No. The threat model is a hostile certificate issued by a government-controlled or a compromised CA. The attacker doesn't have access to my system. This is the main problem with the PKIs, any CA can issue a certificate for any domain.
DANE would require the attacker to not only compromise one CA somewhere, but to compromise my particular top-level domain registrar and my DNS provider.
So basically, you have the matrix:
1. A legacy CA certificate without stapled DANE. The browser will have to do a DNSSEC-secured query to verify that there is no DANE record for this domain name. A browser can cache the outcome ("no DANE record, verified via DNSSEC") for a reasonable time.
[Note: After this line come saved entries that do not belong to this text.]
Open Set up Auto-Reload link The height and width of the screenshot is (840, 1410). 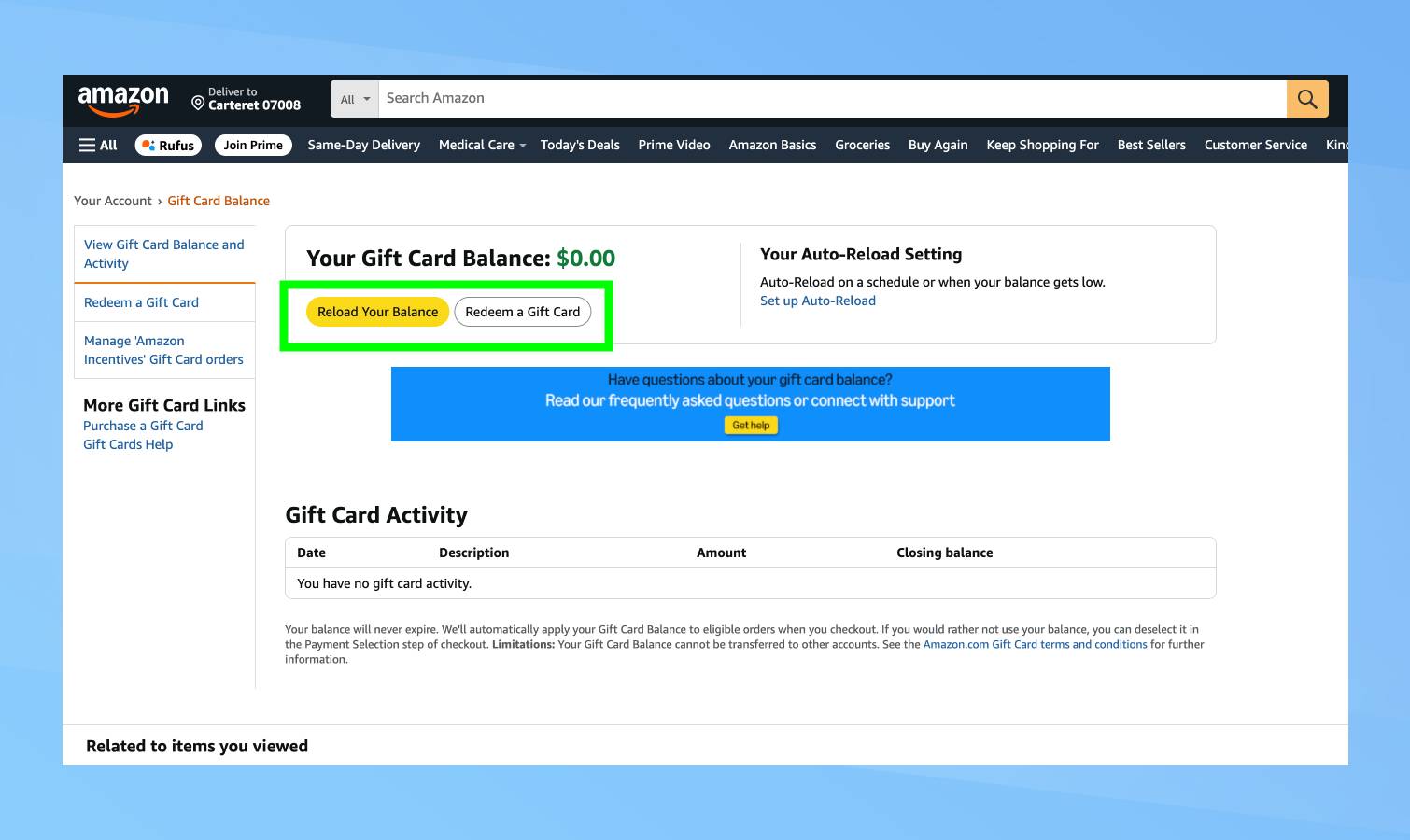pyautogui.click(x=817, y=301)
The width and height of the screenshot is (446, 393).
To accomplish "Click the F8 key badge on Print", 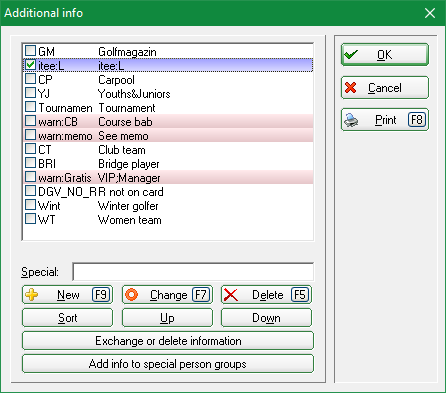I will click(x=417, y=120).
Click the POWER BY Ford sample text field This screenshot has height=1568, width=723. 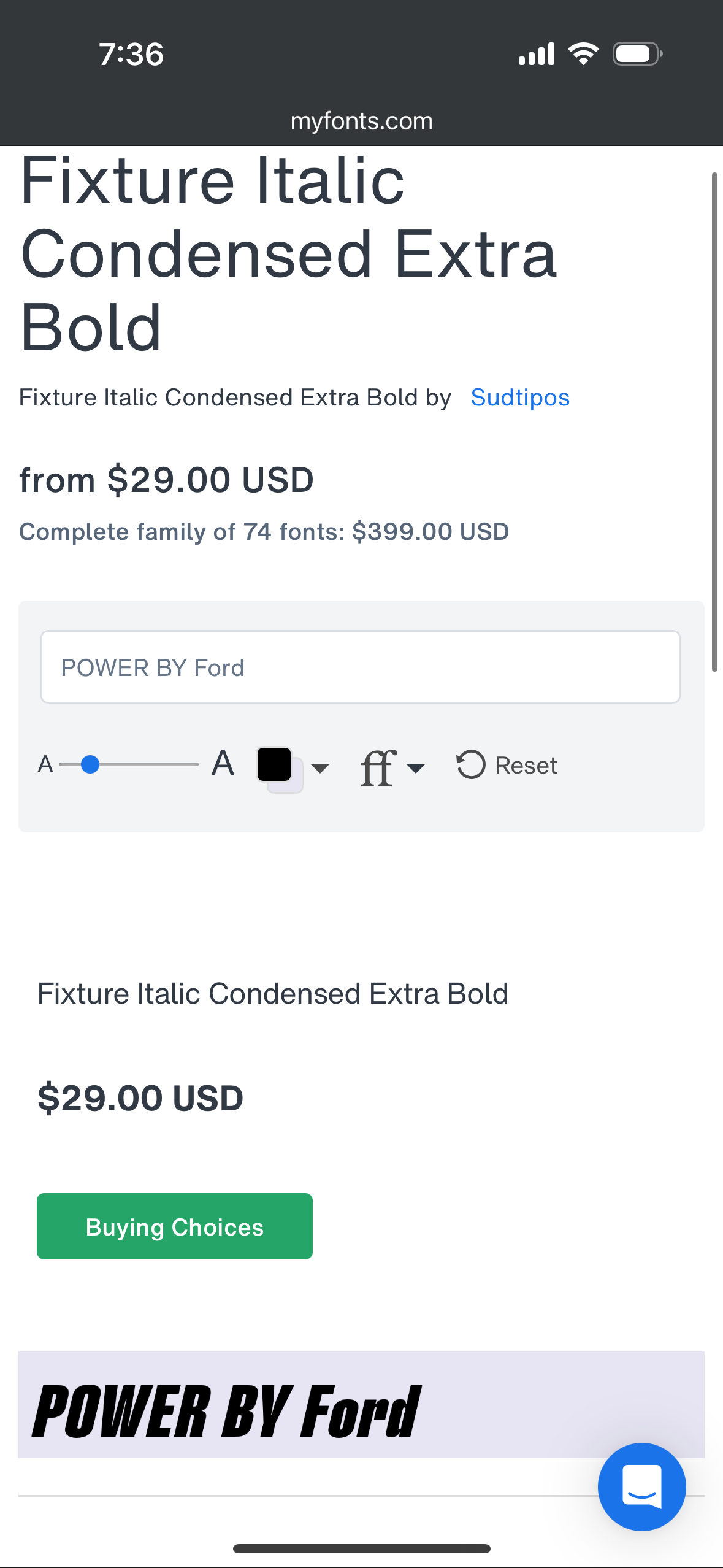(361, 666)
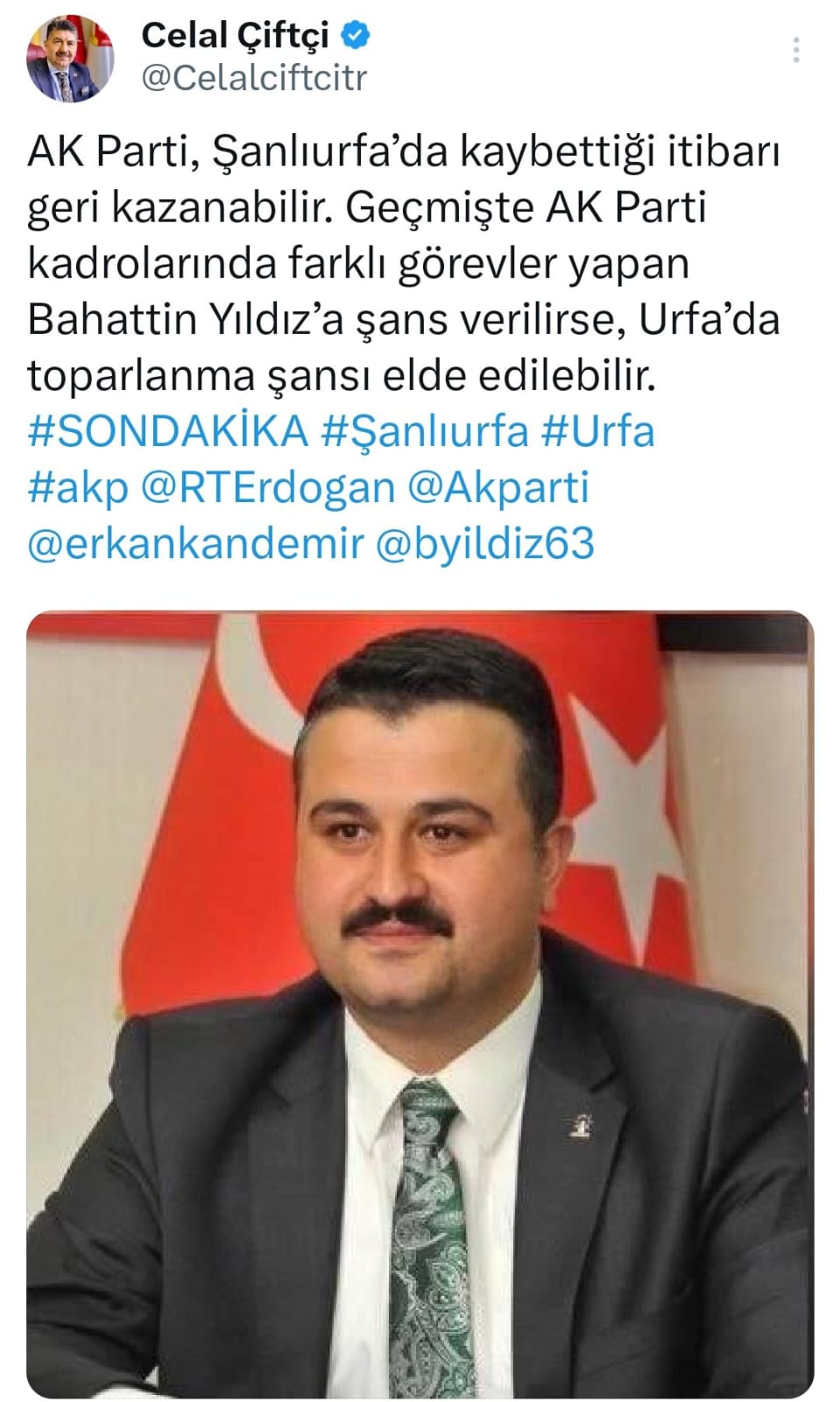This screenshot has height=1402, width=840.
Task: Open the #akp hashtag
Action: 78,488
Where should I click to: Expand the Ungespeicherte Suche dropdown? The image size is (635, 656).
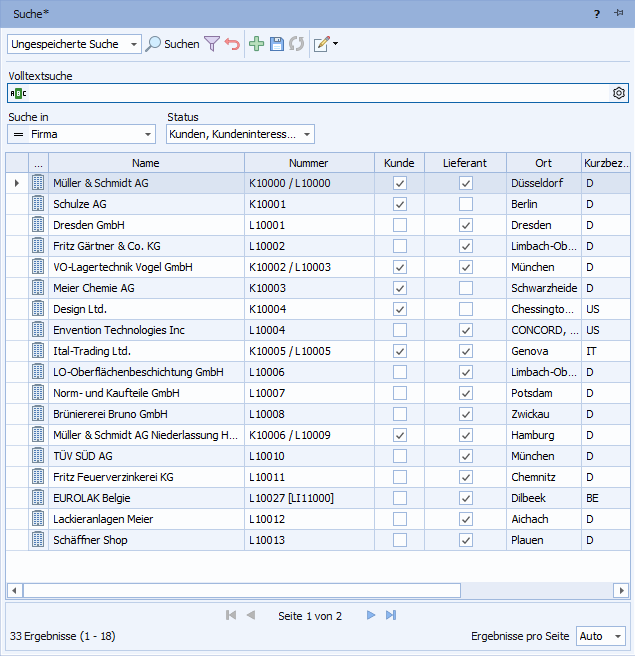(134, 44)
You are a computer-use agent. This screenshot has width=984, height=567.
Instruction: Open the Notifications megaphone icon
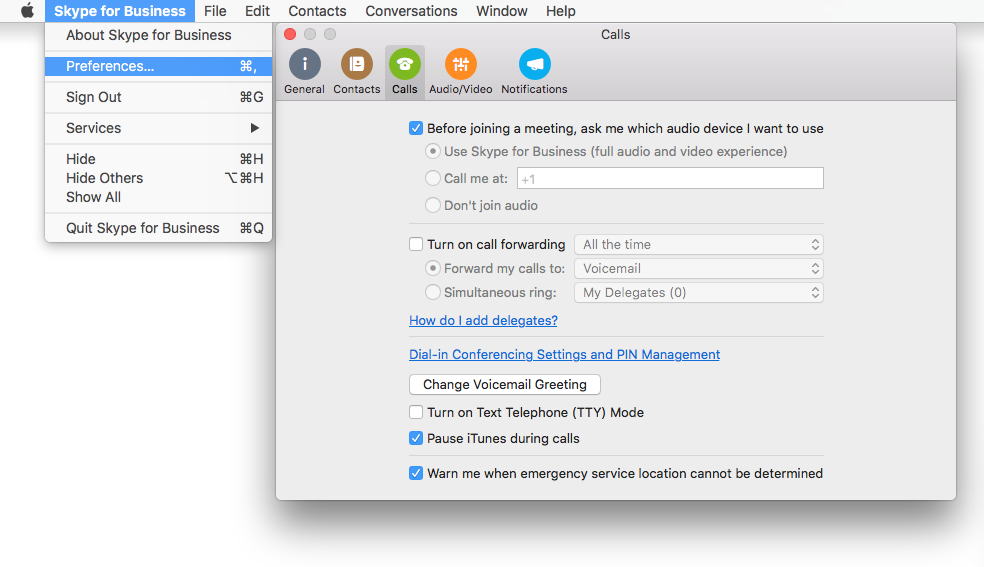tap(534, 65)
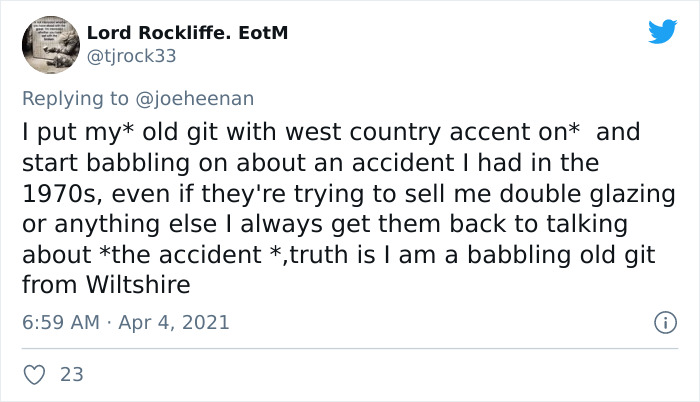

2. A CA certificate with "must staple" bit set and a stapled DNSSEC chain. The browser verifies them both, and everything works with zero overhead.
3. A CA certificate without "must staple", and an existing DANE record (that the adversary wasn't able to tamper with). This immediately means an attack.
4. A DANE record without a CA certificate, verified via a stapled DNSSEC chain. This is the optimal outcome.
Posted Nov 30, 2023 0:47 UTC (Thu)
by NYKevin (subscriber, #129325)
[Link] (1 responses)
And *that* is why the stapling proposal fell apart. You can't hard-fail on that DNS query, because some ISPs will not serve it correctly and you would display a spurious warning. Such warnings do more harm in aggregate (by training users to ignore them) than the extremely limited number of MitM attacks you would realistically prevent.
Posted Nov 30, 2023 8:11 UTC (Thu)
by Cyberax (✭ supporter ✭, #52523)
[Link]
I mean, you can. And with DoH/DoT it's pretty easy to do the query to work around broken ISPs.
Browsers also have a "bully pulpit" they can start with just silently ignoring DNSKEY query failures, then a couple years later start showing a banner like "your ISP is tampering with your DNS", then put the DNSKEY-failed connections behind the usual scary "certificate might be invalid" dialog.
> Such warnings do more harm in aggregate (by training users to ignore them) than the extremely limited number of MitM attacks you would realistically prevent.
The same statement could be made about deprecating HTTP.
Especially since it has caused half of the Internet to depend on one _service_ (Let's Encrypt). Its failure will basically cause an Internet-wide blackout, all to prevent occasional malicious MITM.
DANE will eventually allow to break this dependency.